:: DATA FOR THIS EXERCISE ::

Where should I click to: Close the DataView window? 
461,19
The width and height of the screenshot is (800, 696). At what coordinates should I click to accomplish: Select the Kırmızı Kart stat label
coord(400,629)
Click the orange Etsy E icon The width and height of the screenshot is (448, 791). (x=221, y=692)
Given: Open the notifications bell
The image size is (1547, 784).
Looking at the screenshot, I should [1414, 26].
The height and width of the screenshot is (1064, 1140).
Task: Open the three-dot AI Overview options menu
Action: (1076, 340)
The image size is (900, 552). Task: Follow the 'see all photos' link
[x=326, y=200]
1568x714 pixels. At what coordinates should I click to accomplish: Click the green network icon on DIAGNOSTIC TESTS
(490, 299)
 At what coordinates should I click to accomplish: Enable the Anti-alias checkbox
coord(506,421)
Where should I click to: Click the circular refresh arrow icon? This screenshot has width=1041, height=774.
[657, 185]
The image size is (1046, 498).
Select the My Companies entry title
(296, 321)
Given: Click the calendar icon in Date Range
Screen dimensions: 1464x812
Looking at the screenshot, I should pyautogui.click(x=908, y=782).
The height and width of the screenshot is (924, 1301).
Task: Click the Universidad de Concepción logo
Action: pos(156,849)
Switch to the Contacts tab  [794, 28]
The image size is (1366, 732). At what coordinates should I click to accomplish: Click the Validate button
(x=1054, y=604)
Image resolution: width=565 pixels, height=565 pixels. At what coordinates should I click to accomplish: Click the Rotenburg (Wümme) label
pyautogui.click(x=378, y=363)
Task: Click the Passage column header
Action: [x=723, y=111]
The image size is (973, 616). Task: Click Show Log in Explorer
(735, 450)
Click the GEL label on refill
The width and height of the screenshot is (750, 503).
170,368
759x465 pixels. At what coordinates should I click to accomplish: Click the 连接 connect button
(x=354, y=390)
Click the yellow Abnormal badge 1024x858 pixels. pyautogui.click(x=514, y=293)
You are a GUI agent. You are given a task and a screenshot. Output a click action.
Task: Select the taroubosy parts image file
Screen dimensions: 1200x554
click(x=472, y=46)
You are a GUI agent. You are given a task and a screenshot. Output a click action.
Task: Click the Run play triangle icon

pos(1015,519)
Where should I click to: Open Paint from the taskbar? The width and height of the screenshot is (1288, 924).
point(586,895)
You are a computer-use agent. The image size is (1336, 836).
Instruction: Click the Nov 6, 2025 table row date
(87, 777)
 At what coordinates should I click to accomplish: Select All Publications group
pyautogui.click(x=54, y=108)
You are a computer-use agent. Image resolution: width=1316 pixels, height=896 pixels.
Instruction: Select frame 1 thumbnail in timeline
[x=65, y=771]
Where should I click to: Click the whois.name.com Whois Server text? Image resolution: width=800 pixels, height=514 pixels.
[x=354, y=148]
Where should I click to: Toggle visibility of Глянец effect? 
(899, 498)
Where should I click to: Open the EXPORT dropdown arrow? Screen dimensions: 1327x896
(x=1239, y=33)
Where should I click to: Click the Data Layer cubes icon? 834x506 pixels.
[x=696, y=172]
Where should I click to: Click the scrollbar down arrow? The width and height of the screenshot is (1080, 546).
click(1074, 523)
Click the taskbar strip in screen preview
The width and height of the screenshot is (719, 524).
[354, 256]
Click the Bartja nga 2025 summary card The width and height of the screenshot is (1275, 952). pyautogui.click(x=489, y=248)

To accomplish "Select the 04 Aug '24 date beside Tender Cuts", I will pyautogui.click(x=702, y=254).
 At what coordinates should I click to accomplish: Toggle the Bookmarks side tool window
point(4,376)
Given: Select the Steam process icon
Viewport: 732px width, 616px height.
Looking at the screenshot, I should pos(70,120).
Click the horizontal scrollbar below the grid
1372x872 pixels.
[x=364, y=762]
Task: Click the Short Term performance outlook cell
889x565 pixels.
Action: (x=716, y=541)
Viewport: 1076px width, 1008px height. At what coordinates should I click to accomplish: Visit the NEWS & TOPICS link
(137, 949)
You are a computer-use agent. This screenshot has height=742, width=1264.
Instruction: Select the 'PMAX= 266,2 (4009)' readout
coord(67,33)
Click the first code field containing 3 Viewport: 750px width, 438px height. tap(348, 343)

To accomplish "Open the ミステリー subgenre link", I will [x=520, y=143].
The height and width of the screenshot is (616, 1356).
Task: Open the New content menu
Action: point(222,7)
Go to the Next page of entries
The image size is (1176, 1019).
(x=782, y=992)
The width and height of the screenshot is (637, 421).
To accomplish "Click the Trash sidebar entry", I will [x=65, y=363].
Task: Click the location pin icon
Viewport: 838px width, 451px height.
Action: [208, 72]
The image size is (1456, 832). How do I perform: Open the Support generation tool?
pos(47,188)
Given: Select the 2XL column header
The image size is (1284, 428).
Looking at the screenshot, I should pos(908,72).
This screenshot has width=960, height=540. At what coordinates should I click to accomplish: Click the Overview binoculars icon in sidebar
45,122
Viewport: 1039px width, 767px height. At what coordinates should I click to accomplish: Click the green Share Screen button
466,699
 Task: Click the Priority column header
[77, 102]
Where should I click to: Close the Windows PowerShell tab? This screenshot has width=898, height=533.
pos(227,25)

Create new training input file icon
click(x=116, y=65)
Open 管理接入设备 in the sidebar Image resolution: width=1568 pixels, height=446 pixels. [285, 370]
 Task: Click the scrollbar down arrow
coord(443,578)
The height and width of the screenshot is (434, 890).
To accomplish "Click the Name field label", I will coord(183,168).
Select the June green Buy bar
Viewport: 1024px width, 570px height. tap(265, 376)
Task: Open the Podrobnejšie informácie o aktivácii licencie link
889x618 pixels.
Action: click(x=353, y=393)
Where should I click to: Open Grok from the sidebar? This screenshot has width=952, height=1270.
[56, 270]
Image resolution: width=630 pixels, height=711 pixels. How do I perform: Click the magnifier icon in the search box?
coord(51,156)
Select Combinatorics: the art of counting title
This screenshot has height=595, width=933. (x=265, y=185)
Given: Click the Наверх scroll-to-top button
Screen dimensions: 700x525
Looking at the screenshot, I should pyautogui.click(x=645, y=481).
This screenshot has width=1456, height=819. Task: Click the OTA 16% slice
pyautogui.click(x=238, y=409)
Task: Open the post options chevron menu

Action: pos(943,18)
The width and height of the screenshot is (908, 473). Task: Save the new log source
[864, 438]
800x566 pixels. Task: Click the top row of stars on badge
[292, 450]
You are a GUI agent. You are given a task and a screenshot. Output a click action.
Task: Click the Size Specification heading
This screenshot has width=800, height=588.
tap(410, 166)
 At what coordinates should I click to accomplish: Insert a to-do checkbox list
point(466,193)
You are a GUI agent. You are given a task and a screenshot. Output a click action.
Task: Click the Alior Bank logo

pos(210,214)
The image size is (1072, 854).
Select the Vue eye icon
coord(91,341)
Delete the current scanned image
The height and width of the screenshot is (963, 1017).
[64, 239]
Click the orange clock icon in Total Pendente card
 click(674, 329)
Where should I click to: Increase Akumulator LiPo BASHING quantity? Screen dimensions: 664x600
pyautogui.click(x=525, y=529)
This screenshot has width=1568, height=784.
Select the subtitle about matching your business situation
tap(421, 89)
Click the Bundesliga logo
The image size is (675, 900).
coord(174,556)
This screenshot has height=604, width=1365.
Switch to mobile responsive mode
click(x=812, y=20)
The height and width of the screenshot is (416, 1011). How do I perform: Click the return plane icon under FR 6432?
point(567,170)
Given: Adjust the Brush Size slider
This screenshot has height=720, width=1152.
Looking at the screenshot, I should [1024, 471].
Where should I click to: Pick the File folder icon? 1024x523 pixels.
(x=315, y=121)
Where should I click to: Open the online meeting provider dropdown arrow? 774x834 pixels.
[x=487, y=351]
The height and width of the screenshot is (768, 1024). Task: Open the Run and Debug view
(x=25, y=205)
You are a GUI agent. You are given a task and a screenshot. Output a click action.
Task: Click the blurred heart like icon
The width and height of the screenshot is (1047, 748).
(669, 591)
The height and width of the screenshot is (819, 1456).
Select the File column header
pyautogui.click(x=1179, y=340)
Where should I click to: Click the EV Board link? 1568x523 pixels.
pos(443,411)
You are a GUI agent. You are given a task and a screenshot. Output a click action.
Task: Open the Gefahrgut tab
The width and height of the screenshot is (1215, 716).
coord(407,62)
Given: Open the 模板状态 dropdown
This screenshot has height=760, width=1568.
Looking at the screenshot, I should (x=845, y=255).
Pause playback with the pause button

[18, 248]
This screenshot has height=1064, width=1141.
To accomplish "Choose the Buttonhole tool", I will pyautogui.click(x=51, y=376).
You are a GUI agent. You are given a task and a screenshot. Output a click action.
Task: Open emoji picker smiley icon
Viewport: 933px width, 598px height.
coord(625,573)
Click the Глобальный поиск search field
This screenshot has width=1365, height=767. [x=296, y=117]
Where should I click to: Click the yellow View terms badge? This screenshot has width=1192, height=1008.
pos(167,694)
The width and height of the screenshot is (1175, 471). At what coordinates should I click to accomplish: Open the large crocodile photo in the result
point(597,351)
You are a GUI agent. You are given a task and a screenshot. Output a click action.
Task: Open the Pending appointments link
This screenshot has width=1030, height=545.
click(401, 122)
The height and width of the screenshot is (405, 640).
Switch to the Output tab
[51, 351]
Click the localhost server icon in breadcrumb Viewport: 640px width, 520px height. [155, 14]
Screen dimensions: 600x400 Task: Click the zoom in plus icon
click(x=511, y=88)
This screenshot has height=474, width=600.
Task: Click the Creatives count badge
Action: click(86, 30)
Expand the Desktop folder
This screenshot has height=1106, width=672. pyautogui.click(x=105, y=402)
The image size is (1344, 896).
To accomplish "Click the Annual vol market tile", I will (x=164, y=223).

:::

For every line in the data above that has the string "computer", return that line.

ANSWER SPACE →
You are a computer-use agent. The image size is (1336, 836).
You are a computer-use agent. Image resolution: width=1316 pixels, height=896 pixels.
You are a computer-use agent. This screenshot has height=742, width=1264.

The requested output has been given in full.